Which lines in the records below contain the word "Open"? Return each of them.

**Input records:**
————

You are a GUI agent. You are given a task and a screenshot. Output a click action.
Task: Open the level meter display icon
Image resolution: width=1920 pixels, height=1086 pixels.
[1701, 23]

————

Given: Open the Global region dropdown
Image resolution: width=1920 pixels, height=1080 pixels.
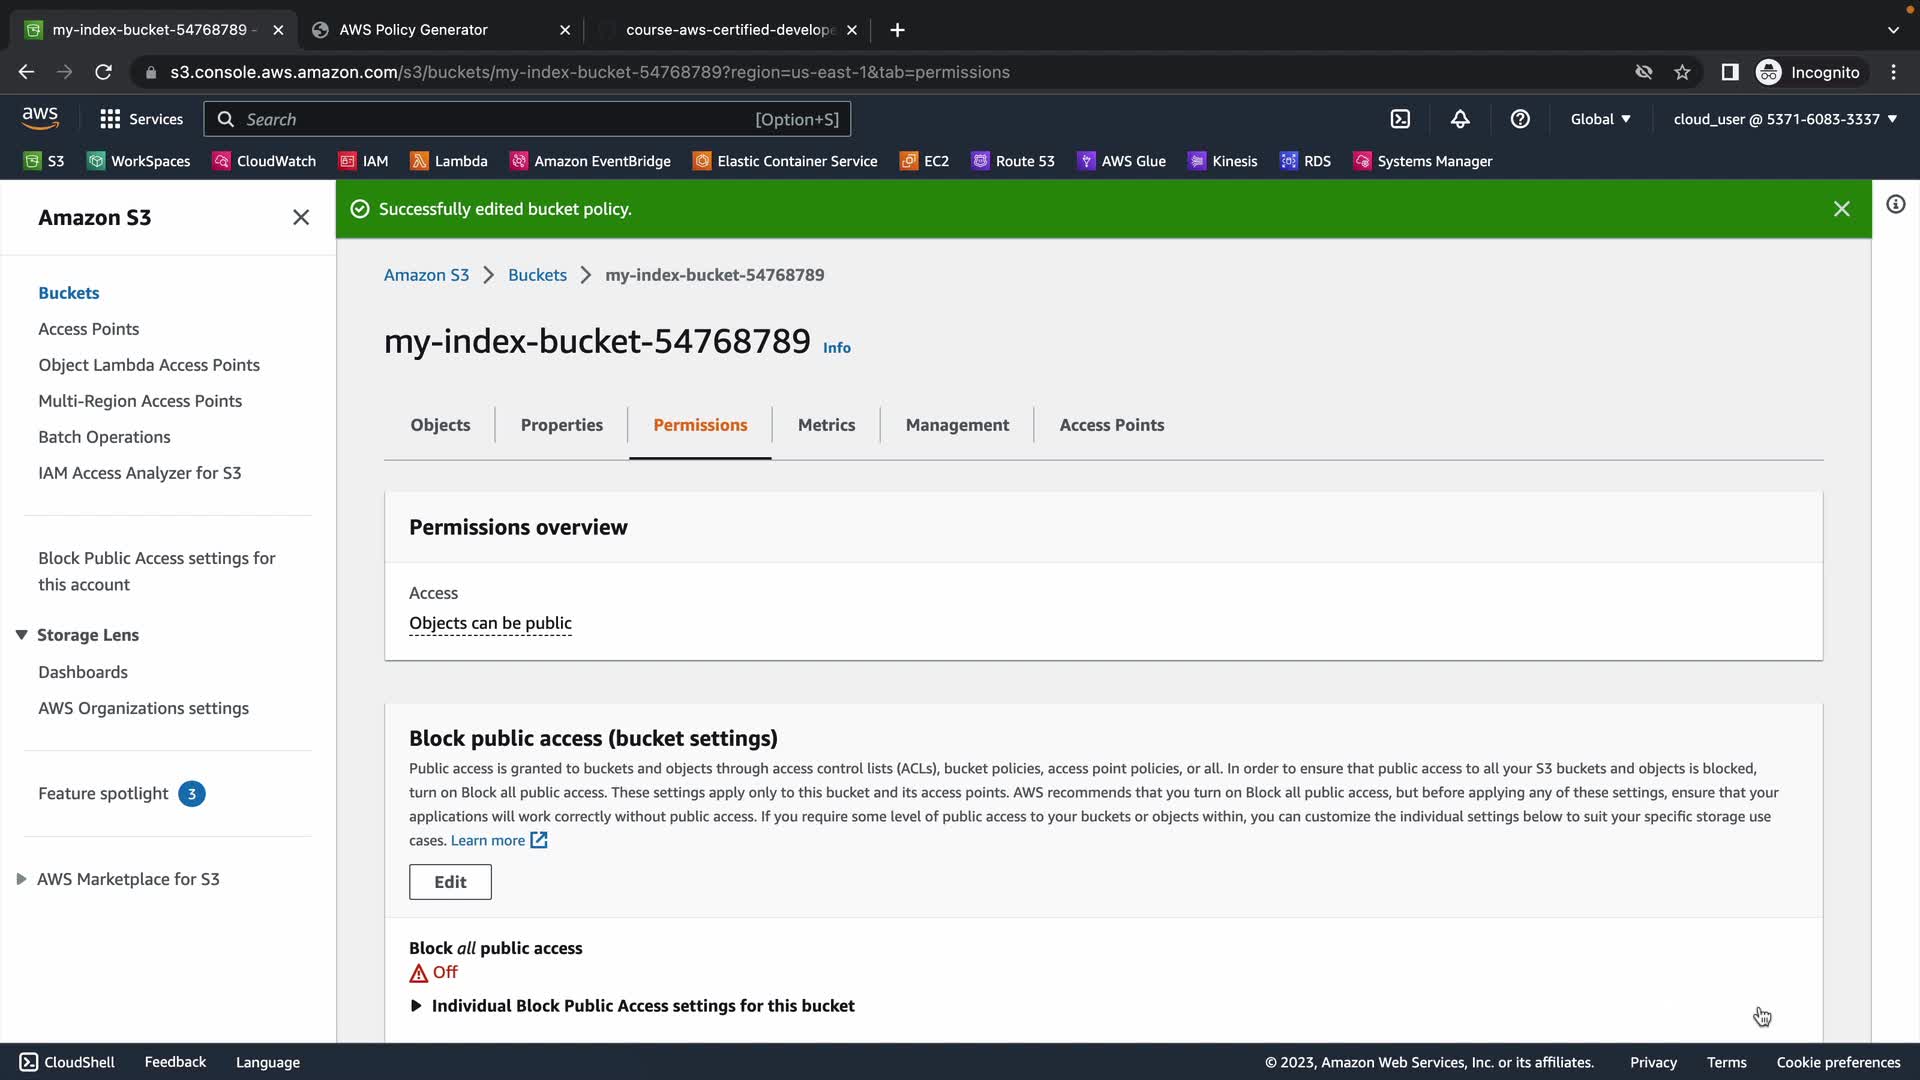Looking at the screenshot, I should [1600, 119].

————

**Answer below:**
Task: Open the level meter display icon
Given: Open the Global region dropdown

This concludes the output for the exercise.